На следующих трех ступенях складываются вольнодумные книги. Голоса: "Книги Овидия! "Морганте" Пульчи! "Декамерон" Боккаччо!" Вздохи и смех.
С а н д р о. Не знаю, если бы не французский король, который свалился на нас, как снег на голову, знать сговорилась бы с папой и выдала Риму фра Савонаролу. Но случилось иначе, никак по Божьему соизволению. Пьеро изгнан. Синьория приняла проект демократизации управления, предложенный фра Савонаролой. Теперь он фактически правитель Флоренции.
Л е о н а р д о. Оно и видно.
С а н д р о. Дружище, если ты держишься в стороне, воздержись от замечаний.
Над книгами вырастает груда женского убора, зеркал и косметики под смех и улюлюканье публики.
Л е о н а р д о (миролюбиво и снисходительно).
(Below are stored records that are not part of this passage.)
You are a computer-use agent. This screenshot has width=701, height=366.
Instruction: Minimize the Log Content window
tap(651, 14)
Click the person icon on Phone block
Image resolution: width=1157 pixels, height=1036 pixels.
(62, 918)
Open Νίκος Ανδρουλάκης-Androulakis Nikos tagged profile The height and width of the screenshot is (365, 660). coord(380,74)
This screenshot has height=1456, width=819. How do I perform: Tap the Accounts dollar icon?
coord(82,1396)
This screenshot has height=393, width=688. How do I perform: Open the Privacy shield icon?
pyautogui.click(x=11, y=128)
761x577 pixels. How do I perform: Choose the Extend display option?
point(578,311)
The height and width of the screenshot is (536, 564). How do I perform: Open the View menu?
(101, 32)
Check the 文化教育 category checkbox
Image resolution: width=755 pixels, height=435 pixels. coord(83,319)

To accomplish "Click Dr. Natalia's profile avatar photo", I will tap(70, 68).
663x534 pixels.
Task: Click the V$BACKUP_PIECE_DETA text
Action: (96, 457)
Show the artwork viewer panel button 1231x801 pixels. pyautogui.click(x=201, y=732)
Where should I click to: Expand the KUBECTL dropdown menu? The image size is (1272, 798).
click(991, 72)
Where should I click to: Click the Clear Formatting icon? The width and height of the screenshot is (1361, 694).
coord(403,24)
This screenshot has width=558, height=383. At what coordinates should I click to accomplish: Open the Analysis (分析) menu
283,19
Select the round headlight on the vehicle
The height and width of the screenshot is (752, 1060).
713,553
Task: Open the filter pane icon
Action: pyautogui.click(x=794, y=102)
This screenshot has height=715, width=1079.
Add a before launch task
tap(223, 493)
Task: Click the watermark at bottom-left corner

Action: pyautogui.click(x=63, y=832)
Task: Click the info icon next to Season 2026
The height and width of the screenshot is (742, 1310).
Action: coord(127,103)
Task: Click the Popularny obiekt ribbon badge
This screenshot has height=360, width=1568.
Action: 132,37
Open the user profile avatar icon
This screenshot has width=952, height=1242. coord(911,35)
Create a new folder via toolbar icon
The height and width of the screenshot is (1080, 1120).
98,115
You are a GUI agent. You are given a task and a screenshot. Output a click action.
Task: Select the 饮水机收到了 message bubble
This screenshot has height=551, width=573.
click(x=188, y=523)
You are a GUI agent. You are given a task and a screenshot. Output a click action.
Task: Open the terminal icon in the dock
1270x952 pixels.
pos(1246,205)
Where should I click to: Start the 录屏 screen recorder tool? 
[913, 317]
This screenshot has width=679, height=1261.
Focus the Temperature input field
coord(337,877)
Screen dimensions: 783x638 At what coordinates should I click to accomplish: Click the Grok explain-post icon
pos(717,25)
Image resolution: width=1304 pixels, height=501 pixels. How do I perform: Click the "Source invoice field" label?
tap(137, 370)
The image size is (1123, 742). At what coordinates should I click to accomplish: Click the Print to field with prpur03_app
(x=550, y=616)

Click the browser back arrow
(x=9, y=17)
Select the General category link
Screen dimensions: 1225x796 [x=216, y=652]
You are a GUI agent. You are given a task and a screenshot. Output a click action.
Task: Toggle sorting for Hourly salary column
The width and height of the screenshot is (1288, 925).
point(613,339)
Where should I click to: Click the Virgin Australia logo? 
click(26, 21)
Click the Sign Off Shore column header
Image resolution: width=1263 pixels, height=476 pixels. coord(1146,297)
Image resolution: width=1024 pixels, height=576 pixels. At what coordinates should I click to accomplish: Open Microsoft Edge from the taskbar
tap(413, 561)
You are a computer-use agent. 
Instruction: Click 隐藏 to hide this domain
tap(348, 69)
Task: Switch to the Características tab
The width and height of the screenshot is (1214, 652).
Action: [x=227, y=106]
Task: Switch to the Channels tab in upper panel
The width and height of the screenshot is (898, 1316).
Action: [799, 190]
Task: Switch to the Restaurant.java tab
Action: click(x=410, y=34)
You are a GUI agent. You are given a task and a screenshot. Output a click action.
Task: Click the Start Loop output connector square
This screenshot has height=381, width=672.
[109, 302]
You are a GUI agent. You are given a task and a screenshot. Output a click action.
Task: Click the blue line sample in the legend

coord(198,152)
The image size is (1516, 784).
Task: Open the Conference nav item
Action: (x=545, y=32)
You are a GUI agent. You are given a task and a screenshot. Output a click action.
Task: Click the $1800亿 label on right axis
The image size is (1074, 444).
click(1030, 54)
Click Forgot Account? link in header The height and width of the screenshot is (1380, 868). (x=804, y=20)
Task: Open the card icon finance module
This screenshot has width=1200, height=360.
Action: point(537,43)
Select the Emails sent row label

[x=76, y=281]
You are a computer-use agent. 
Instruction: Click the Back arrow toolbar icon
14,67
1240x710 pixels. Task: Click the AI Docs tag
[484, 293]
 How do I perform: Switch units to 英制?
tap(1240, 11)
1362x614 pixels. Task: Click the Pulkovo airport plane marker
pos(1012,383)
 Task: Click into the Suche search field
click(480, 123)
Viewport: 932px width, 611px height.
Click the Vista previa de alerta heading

Сандро, ради Бога!
С а н д р о. Говорят, ты не веришь в Бога и поклоняешься Сатане. Я не думаю, что это так…
Л е о н а р д о. Помнишь, кто-то, кажется, Альберти, начинал свое сочинение или главу: "Бог, или природа…"? Не одно ли это то же, Сандро? Перед загадками природы я полон изумления.
С а н д р о. Нет, христианин истинный не скажет так.
Выше на ступенях складываются нотные листы, лютни, мандолины, карты, шахматы, мячики. Голоса: "О, зачем? Да, это все игры, которыми люди радуют беса!"
Л е о н а р д о. Сандро, ты разве не художник?
С а н д р о. С обращением я забросил живопись.
Л е о н а р д о. А чем же ты занимаешься?
С а н д р о. Я рисую, воспроизвожу видения Данте.
Выше на ступенях — соблазнительные картины, рисунки, портреты красивых женщин.
Л е о н а р д о. Сандро, у тебя есть деньги? Мне кажется, ты голоден и весь замерз.
С а н д р о. Леонардо, твоя картина "Леда", которой я некогда восхищался. Узнаешь?
Л е о н а р д о. "Леда".
С а н д р о. Я принес для костра анатомические рисунки. Пусть. А тебе не жаль?
Л е о н а р д о. Это не моя собственность. Мне жаль вот чего: я мог бы написать и Леду, и божественного лебедя куда лучше. Тогда кто бы отдал картину монахам.
На самом верху пирамиды — лики языческих богов, героев и философов из воска и дерева, покрытые краской под мрамор.
С а н д р о. Может быть, никто не отдавал, Леонардо, а дети забрали.
Л е о н а р д о. Дети?
С а н д р о. Вот эти в белых одеяниях из юношеской армии фра Савонаролы. Они сами решали, что греховно, а что нет.
Л е о н а р д о. Вряд ли это они знают. Грех не в вещах и явлениях, грех в нас.
На острие пирамиды при кликах публики устанавливается чучело — изображение дьявола, чудовищно размалеванное, мохнатое, козлоногое, похожее на Пана. Уже вечер. Звучат духовные гимны.